- [TEXT PROVIDED]:
One of the things that bothers us about the current culture of ghost hunting is the sometimes shallow view of death that paranormal hobbyists are liable to assume as they walk around museums, graveyards and haunted houses with blinking devices and IR lights, asking for unseen spirits to “give us a sign” of their presence.

As our friends (and readers of this blog) know, we also visit and photograph a lot (ALOT !) of cemeteries. Part of this comes from our love of photography and road-tripping, but also a significant part of this I think comes from the fact that we are widowed (we both lost our first spouses in 2004) and that we both feel an almost mystical need to reconnect to the soul-grinding, and paradoxically life-affirming, experience of grief. We certainly don’t feel ourselves better qualified to hunt for ghosts because of our losses, even if we do feel as if we know firsthand that “the transition” isn’t all poetry and harp music.

We’ve been following the story recently of Valerie Harper (best known to late-boomers as Rhoda from the Mary Tyler Moore TV series of the 1970′s), who recently disclosed the fact that she is suffering from an extremely rare and almost-certainly-terminal form of brain cancer. She has been very upfront about her condition in TV interviews, and has insisted that she is merely living her life, hoping for the best and wants people not to be afraid of death.

Laudable and brave, we might think, but it also makes us realize that as a basic, primordial thing, death is awful and complete and non-negotiable and often leaves the loved ones who are left behind – even those who have had time to prepare – absolutely shattered. Her ride is here, as Warren Zevon might say, and we cannot help but look at her as a somewhat familiar face now changed by a sudden expiration date.

We wonder sometimes whether the spirits we look for, all of us, have an awareness of the grief that was left in the wake of their passing, and what (if anything) they think about it. Has anyone gotten an EVP that says “do not fear death”, or “tell them I’m okay”, or for that matter “I wish I weren’t dead”. One must live one’s days, in some sense, in denial of The Inevitable, and we understand that. But why do we not ask the dead about the suffering of the loved ones left behind?

- [RECORDS SUPPLIED]:
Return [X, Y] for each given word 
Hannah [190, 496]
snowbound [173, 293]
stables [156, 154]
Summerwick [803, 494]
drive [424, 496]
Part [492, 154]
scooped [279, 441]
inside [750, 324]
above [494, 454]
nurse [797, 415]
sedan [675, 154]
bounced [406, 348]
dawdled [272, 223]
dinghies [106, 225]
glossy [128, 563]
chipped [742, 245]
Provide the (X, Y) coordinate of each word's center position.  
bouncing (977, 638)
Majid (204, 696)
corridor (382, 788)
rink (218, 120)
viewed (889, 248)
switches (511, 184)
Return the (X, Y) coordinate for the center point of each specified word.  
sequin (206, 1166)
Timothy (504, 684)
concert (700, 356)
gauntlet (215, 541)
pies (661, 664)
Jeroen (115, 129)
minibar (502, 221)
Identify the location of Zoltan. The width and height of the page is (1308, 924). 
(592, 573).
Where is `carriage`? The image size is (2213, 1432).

- [TO DO]:
1) Answer these questions using the text on ghost hunting and grief. Put each answer on its own line, marked (a), (b) or (c).
(a) In what year did the writers lose their first spouses?
(b) What role is Valerie Harper best known for among late-boomers?
(c) Whose phrasing does the text borrow for "Her ride is here"?
2) Decide whether each statement below agrees with the text on ghost hunting and grief. Answer yes or no, and quote the deciding words of the text.
(a) The writers feel their losses make them better qualified to hunt for ghosts.
(b) The writers seldom visit cemeteries.
(c) Valerie Harper's form of brain cancer is described as extremely rare.

- [ANSWERS BELOW]:
1)
(a) 2004
(b) Rhoda from the Mary Tyler Moore TV series
(c) Warren Zevon's

2)
(a) No: "We certainly don’t feel ourselves better qualified to hunt for ghosts because of our losses"
(b) No: "we also visit and photograph a lot (ALOT !) of cemeteries"
(c) Yes: "an extremely rare and almost-certainly-terminal form of brain cancer"